Figure 27 shows the tork rung 36 when the fly section 20 is fully extended. Several turns of cable 32 are wrapped around the tork drum 40 and the tork spring 34 is exerting some amount of torsion on the tork drum 40. This torsion produces tension in the cable 32 which partially offsets the weight of the fly section 20. When the fly section 20 is moved to the retracted position, cable 32 is pulled from the tork drum 40 which causes the tork spring 34 to be wound up tighter, as seen in figure 28. Thus, depending on the spring rate of the tork spring 34 and its initial torsion when installed, some amount of the fly section 20 weight is offset by the cable 32 throughout the fly's range of motion.
With reference to figures 29-34, the force applicator 26 may include a winch 62 attached to the base section 12, and a cable 32 attached to the winch 62 and the fly section 20. The fly section 20 is raised by the action of the winch 62 reeling in the cable 32. The winch 62 may include a winch frame 64 attached to the base rail, and a cable spool 66 mounted in the winch frame 64. The cable spool 66 has a portion 68 around which the cable 32 can wrap. Flanges 70 of the spool have gear teeth 72 which function as driven gears. A driving pinion 74 with gear teeth 72 is mounted in the winch frame 64. The driving pinion 74 engages the driven gears of the cable spool 66 so that rotating the driving pinion 74 CW causes the cable spool 66 to rotate CCW. The cable 32 is reeled in on the cable spool 66 when the driving pinion 74 is rotated CCW. A driving hex 76 connected to the driving pinion 74 extends up from the winch 62, the driving hex 76 engages a hex socket 78 which is held in a chuck 80 of a power drill 82.

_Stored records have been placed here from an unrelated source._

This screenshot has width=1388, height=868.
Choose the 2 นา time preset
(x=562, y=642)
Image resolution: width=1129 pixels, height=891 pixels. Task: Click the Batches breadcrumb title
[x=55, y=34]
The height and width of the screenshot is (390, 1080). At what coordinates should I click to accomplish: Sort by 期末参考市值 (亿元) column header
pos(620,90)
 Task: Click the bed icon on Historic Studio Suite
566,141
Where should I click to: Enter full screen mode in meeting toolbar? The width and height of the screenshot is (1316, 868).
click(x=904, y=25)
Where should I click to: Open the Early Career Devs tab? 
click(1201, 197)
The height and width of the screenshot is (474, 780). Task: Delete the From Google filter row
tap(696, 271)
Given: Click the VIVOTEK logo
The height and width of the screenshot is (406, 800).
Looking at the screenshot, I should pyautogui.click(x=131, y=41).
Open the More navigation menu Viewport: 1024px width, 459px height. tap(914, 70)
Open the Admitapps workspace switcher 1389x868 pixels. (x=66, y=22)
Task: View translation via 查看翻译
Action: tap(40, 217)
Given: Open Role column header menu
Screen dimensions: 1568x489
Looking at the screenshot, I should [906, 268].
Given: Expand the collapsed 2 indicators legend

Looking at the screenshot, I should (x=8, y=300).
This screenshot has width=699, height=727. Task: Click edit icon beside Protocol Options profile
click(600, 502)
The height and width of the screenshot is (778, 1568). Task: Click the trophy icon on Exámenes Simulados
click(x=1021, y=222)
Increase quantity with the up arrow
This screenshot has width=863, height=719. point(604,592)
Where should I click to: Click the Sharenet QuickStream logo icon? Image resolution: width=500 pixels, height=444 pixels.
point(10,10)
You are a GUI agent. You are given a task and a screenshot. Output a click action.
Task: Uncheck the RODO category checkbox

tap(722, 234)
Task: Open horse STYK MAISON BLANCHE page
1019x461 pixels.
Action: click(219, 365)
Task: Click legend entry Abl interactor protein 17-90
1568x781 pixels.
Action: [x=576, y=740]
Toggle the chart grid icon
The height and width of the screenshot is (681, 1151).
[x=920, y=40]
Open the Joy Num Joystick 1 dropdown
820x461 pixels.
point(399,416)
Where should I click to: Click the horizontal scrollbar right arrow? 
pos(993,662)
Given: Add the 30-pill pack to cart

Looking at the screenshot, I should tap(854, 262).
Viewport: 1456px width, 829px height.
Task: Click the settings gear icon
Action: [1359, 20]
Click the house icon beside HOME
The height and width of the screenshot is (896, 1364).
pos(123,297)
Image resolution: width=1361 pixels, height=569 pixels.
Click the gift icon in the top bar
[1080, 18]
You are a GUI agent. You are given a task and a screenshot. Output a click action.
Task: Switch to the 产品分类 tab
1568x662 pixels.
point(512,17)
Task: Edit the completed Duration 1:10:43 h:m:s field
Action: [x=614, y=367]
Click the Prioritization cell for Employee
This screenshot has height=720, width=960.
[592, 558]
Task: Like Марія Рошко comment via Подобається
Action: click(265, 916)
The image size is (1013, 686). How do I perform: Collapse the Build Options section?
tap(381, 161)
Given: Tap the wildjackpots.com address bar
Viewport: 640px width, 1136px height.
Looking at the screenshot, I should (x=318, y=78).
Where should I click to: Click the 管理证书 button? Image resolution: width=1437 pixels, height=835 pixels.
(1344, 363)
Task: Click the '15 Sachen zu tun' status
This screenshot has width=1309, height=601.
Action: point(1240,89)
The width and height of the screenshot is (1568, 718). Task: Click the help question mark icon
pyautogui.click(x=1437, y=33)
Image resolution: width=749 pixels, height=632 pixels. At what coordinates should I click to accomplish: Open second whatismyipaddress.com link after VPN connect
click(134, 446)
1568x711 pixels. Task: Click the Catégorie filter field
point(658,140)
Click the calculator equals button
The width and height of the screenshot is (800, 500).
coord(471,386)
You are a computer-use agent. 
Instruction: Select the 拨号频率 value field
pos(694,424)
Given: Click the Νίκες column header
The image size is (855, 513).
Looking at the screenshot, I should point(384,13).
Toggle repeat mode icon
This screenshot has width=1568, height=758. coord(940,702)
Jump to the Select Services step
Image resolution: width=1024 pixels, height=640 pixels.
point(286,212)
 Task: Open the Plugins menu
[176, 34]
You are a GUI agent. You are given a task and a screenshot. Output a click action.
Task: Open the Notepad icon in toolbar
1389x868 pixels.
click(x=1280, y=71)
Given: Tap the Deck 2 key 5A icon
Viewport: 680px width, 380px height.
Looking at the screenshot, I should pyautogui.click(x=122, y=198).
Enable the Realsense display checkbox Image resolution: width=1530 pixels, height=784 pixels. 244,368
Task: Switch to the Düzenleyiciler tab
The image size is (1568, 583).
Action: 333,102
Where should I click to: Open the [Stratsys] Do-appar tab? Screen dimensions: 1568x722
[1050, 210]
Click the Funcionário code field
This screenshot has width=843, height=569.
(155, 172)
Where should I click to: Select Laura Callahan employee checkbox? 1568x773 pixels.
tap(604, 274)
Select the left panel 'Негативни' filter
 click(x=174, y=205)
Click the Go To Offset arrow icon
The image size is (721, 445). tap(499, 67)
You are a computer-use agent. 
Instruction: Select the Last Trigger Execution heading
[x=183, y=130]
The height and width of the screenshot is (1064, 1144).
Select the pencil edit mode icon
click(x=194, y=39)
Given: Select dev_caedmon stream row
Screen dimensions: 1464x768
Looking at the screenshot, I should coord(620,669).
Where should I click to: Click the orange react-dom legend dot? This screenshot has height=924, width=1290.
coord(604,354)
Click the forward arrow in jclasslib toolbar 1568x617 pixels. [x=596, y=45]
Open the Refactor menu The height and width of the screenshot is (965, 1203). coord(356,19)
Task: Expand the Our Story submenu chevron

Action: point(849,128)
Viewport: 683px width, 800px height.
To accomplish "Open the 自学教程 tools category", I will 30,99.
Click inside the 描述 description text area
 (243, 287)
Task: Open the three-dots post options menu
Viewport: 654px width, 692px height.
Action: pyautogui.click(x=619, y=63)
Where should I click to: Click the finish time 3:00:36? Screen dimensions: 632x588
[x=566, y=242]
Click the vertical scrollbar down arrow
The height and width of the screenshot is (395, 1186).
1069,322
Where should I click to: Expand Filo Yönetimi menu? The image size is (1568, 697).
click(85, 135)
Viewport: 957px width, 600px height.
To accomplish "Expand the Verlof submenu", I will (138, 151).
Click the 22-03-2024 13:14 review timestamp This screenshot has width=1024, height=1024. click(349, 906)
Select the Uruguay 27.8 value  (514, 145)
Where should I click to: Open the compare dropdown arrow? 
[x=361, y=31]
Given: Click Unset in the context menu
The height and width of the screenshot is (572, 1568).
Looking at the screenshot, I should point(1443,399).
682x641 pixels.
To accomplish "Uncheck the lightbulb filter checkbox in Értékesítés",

Figures 29 and 30 show views of the ladder 10 with the fly section 20 retracted and with the fly section 20 extended. The winch 62 is attached to the base section 12. The base pulley 29 is attached to the upper end of the first base rail 14. A cable 32 extends from the winch 62, passes around the base pulley 29, and is anchored to the fly section 20 at the fly cable anchor. The fly section 20 is raised by the action of the winch 62 reeling in the cable 32.
Figure 31 shows the components of the winch 62. The winch frame 64 is attached to the first base rail 14. The cable spool 66 is mounted in the winch frame 64. The cable spool 66 has a portion 68 around which cable 32 can wrap. The flanges 70 of the spool have gear teeth 72 (not shown) so that they function as driven gears. A driving pinion 74 with gear teeth 72 (not shown) is mounted in the winch frame 64. The driving pinion 74 engages the driven gears of the cable spool 66 so that rotating the driving pinion 74 CW causes the cable spool 66 to rotate CCW. Cable 32 is reeled in on the cable spool 66 when it is rotated CCW. A driving hex 76 connected to the driving pinion 74 extends up from the winch 62. This driving hex 76 is designed to engage a hex socket 78 which is held in the chuck 80 of a power drill 82.
Figure 32 shows a power drill 82 with a hex socket 78 in its chuck 80 engaged with the driving hex 76 of the winch 62. Running the power drill 82 in the CW direction would reel in the cable 32 and so cause the fly section 20 to be extended.
Figures 33A and 33B are broken views showing the path of the cable 32 when the fly section 20 is in its retracted position.
Figures 34A and 34B show the winch 62 when the fly section 20 is in its extended position. Notice that cable 32 has wrapped around the cable spool 66.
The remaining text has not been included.